Calamite fragment with peculiar details
The
calamites of the Carboniferous and Permian
swamps and floodplains are ancient
relatives of the extant horsetails (Equisetum).
Except for
their big size, most of them resemble the
horsetails with their articulated habit of stem
and branches and their material-saving construction: strong
tubes, originally filled
with pith, later empty. The pith cavity extending along the wooden
members
becomes much narrower and eventually vanishes at the ends, which makes
sense since this strengthens the joint between the members.
The
silicified fragment presented here shows just such an end of the pith
cavity (Fig.1), however
with unexpected additions.
Fig.1: Fragment of a silicified calamite branch, Lower Permian,
Saar-Nahe Basin, Germany. Width 5.5cm.
The striations converging towards the end of the
cavity reflect the principal
structure of calamite wood [1],
with growth beginning as narrow wooden wedges, radially arranged with
primary pith rays in between, which eventually fuse into homogeneous
wood not much differing from conifer wood, depending on the calamite
species.
An
innermost layer of the wood of about 1mm or less, with the
characteristic feature of the calamites, the carinal canals, seems to
have decayed before silicification. The
striations are not clearly seen everywhere so that their number can
only be estimated as about 70.
What incidentally looks like a weathered statuette in a vault defies an
easy explanation. It is a hard conglomerate of
various components glued together by amber-coloured chalcedony. Unexpectedly,
it is related to the surrounding wood in intricate ways:
First,
it is partially undercut, with the gap seen here as dark shadows
probably indicating the lost inner wood layer. If so, it must have
become silicified earlier than the wood. This assumption is
substantiated by the presence of a few imprints complementary
to
the lost tips of the wood wedges (Fig.2) and by some remaining wood in
the depth of the gap. What remains unexplained is which kind of process
could cause the innermost wood to decay
so evenly that the
pith cavity wall looks as nicely striated as it does.
Second,
at least two details of the conglomerate are outgrowths of the wood
protruding into the cavity, as
indicated by irregularities of the striation pattern. The "head" is a
wooden knob around which the striations are curved as if they were
streamlines (Fig.3). The knob has got curved wood cells aligned
along its surface. There is another connection between the wood and
the conglomerate below right in
Fig.1, also with
deviations in the wall pattern. Concerning the meaning of such
structures in the pith cavity, no explanation is attempted here.

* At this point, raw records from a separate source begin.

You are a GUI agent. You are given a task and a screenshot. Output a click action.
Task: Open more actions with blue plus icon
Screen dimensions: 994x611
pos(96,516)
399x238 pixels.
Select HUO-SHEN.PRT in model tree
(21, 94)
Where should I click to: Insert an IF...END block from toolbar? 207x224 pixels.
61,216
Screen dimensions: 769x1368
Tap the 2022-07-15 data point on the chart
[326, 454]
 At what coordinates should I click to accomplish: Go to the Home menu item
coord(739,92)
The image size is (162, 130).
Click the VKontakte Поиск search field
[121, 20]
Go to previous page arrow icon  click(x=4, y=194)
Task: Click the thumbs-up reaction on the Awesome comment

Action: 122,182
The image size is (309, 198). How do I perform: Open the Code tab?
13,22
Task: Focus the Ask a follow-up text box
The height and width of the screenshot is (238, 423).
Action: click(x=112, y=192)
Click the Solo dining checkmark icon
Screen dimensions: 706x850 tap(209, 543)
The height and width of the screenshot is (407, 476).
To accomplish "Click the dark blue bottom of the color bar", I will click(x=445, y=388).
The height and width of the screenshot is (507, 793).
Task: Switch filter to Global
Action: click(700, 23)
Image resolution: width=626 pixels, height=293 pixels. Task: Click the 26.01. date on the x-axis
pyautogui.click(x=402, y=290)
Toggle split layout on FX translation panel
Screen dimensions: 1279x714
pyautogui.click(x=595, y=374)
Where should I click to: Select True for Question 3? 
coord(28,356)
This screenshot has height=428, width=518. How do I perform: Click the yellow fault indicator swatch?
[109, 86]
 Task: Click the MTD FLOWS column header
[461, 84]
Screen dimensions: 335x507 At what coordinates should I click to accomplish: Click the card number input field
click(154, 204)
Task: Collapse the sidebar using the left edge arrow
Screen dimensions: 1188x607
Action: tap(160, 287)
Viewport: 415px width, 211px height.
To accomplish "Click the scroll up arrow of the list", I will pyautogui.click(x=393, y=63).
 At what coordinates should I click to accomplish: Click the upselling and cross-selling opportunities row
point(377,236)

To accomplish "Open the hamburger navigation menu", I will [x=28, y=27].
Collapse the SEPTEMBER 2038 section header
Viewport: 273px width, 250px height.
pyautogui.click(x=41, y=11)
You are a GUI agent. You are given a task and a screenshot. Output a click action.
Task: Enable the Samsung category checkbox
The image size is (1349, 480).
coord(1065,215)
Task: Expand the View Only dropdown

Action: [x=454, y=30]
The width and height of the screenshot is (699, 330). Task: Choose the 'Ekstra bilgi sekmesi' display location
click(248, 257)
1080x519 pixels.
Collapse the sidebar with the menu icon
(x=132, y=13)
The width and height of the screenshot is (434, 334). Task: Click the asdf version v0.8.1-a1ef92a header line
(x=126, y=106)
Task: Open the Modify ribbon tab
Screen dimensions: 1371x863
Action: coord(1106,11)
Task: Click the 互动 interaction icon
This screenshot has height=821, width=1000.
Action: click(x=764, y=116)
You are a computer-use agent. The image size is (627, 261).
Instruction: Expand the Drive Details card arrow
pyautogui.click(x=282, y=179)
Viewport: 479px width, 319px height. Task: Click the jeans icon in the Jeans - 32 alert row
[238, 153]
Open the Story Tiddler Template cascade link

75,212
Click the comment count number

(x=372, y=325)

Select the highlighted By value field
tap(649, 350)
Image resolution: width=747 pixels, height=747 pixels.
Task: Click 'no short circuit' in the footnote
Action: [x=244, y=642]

Fig.2: Lost calamite wood wedge tips preserved als imprints in the
chalcedony above.
Fig.3 (right): Calamite wood, irregularity in the striation pattern due
to
a wooden knob grown into the cavity.
There
is no bark left on the specimen, as usual. The wood is rather dense,
resembling coniferous wood in cross-section, tracheid diameters
30-40µm. The secondary pith rays are numerous and narrow (Fig.4).
Slightly
broader pith rays tend to be there where in an
early growth stage the primary rays had
been.
Fig.4: Calamite wood fracture face (above, dark) and wall
face of the empty pith cavity (below), textured according to the cellular structure.
Fig.5:
Chalcedony fill of the cavity on the back
of the calamite
fragment, with root cross-section (right) and quartz
with black mineral deposit, probably hematite (left).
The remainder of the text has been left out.